Chair: Albert Banerjee
Lean Care and Worker Identity: The Role of Outcomes, Supervision and Mission
Donna Baines, McMaster University, bainesd@mcmaster.ca
Since the 1980s, many social care jobs have shifted from the public to the nonprofit sector, accompanied by funding cuts, government contracts and various forms of managerialism and performance management. Qualitative data collected in Australia, New Zealand and Canada show that agency mission, client population served and immediate supervisors remain centrally important to workers’ identity and willingness to continue working in social care in a context of ongoing restructuring and growing fragmentation. With the exception of one study site (where targets were jointly resisted by managers and staff), outcome measures were seen by workers to detract from the quality of care and the quality of the job. This paper argues that agency mission and various levels of supervision can buffer the impact of poor wages and conditions in the sector, while outcome measures undermine workers’ identities as caring people and contributing to discontent and contemplation of job leaving. Various strategies that agencies, workers and unions have used to challenge the hegemony of lean caring and outcome-oriented funding and management models will be explored.

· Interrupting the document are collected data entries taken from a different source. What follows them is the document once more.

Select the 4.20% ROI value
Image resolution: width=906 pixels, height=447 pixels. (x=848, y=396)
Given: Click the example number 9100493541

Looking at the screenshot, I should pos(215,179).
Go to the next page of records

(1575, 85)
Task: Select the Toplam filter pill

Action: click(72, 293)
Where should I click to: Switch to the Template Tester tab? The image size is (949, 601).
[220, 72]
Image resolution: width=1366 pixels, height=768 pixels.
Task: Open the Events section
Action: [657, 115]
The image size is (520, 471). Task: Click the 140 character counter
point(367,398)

Thursday June 6, 2013 01:30 PM - 03:00 PM Building: Elliott Building, Room: E-062
Why care about those who care? Residents’ voice on the issues of facility workplace culture
Deanne Taylor, University of Calgary, deanne.taylor@fraserhealth.ca
This paper contributes to the growing research recognizing that the conditions of work within residential care facilities are also the conditions of care. This paper presents the preliminary findings from a study investigating the characteristics of workplace environments that are important to residents living in four publically owned and operated residential care facilities in British Columbia, Canada. The study uses a staff survey and resident interviews to characterize workplace cultures and then resident interviews to assess its impact on residents. Early findings suggest that aspects of workplace culture influences residents’ experience. This paper explores some of these effects from the perspective of residents. Residents, for instance, notice changes in worker-to-worker dynamics when staff are working short, when a new employee attempts to gain acceptance among peers, and when there is a difficult situation with other residents. This paper concludes by reflecting on how these initial findings may contribute to the development of positive work place culture as a means of enhancing not only the conditions of work for workers but also the conditions for care for residents.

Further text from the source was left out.